**WHAT TO WORK ON:**
**1.** In the advice on narcissism and fantasy, what does the nautical term "Shanghaied" describe?
**2.** Extend the advice on narcissism and fantasy, picking up after its final sentence.

**PROVIDED PASSAGE:**
--------------------------------------------------

- Get good at distinguishing fantasy from reality: The better you get at making the distinction, the more you can indulge in fantasy without causing harm to yourself and others.
- Be careful what your narcissism gets you into: Many of us regret decisions we’ve made under the heady influence of a big mojo boost, for example falling in love and marrying someone physically hot, but incompatible for the long haul, taking a bad job because we were flattered that they wanted us, being taken in by con artists, or joining a movement that, in retrospect, was not as good for us as we thought. If you’ve done any of that you’ve been Shanghaied, a nautical term for an unscrupulous way captains oncee recruited sailors, getting them drunk on alcohol and flattery. The sailors would wake up the next day off to sea, sometimes for months, with no escape.

--------------------------------------------------

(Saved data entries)
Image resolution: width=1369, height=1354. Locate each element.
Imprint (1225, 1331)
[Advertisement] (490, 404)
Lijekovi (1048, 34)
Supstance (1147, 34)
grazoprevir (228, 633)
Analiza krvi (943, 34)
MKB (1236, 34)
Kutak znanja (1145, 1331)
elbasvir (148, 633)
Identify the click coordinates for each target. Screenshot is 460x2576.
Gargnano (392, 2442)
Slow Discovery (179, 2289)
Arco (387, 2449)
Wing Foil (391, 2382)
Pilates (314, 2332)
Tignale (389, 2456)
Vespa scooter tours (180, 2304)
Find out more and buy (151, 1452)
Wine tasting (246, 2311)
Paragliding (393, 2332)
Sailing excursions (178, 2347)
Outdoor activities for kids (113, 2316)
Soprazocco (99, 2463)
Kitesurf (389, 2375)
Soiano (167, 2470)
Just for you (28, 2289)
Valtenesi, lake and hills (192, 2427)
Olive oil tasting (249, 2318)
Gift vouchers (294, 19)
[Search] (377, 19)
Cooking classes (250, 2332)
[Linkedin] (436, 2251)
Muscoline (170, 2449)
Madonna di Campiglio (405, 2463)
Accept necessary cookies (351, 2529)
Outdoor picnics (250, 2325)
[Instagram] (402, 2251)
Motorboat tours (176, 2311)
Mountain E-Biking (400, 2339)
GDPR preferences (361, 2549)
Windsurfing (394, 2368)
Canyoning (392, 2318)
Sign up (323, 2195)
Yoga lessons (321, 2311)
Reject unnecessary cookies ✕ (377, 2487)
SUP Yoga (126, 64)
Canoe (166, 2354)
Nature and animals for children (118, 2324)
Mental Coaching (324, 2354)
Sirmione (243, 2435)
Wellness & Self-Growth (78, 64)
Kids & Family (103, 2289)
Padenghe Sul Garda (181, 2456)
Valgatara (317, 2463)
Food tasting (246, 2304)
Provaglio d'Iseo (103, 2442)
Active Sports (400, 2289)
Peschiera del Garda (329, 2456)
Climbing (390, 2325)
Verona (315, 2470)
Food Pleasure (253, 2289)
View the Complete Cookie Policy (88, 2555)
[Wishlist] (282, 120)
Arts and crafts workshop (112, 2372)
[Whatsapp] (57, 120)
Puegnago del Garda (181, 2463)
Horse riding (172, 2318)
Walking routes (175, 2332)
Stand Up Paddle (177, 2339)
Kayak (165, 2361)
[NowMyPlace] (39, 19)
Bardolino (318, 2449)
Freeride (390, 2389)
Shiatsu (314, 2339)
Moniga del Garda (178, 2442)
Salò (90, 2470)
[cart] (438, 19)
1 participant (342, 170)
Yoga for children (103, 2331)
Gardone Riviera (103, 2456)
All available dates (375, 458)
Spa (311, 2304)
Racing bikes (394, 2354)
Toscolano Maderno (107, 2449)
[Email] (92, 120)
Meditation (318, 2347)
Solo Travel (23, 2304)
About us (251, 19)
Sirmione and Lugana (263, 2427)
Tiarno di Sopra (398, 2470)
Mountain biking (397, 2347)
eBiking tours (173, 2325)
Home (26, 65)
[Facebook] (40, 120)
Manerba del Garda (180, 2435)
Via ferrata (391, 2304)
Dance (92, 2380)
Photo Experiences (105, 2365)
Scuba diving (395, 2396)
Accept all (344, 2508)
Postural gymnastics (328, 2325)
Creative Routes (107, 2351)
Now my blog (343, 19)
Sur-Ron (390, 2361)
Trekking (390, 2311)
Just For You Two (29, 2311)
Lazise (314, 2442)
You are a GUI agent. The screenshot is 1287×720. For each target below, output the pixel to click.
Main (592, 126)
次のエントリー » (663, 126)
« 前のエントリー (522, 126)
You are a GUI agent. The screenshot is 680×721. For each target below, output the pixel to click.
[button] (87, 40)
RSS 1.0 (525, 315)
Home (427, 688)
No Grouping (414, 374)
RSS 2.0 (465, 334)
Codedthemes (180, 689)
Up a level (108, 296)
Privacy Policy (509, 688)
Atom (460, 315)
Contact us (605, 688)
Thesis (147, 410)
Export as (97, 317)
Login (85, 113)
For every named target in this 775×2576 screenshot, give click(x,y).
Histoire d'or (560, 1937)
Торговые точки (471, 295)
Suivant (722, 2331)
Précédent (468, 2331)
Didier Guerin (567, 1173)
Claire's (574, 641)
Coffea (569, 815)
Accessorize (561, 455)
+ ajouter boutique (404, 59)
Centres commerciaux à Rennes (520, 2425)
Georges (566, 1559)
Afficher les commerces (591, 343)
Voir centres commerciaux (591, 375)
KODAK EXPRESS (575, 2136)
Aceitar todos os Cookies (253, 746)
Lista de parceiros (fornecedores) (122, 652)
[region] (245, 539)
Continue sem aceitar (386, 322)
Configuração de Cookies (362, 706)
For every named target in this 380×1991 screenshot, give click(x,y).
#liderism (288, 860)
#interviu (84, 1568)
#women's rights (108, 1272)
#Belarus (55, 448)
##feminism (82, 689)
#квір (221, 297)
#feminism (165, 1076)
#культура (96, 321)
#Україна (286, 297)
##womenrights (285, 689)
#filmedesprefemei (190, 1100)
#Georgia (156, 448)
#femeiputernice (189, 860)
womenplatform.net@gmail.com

--------------------------------------------------

**ANSWER LIST:**
**1.** An unscrupulous way captains once recruited sailors: getting them drunk on alcohol and flattery so they woke up the next day off to sea, sometimes for months, with no escape.

**2.**
- It’s not just brainwashing—it’s a vulnerable ego: Enthusiastic cult members are not just brainwashing victims. Their unhealthy narcissism is getting stroked by the cult’s mutual admiration society. When ex-cult members claim that they were brainwashed, that too is unhealthy narcissism, taking a different form that leaves them exposed to further brainwashing, perhaps by a counter-cult (Elsewhere I describe this as “I once was lost but now I’m blind” syndrome.) If you feel like you’ve been brainwashed by a cult or even by an ex, face it: Your ego probably got something out of it. You surrendered your mind because it felt worth it. Think a little about what you got out of the brainwashing and you’ll be less vulnerable next time someone tries to flatter you into submission.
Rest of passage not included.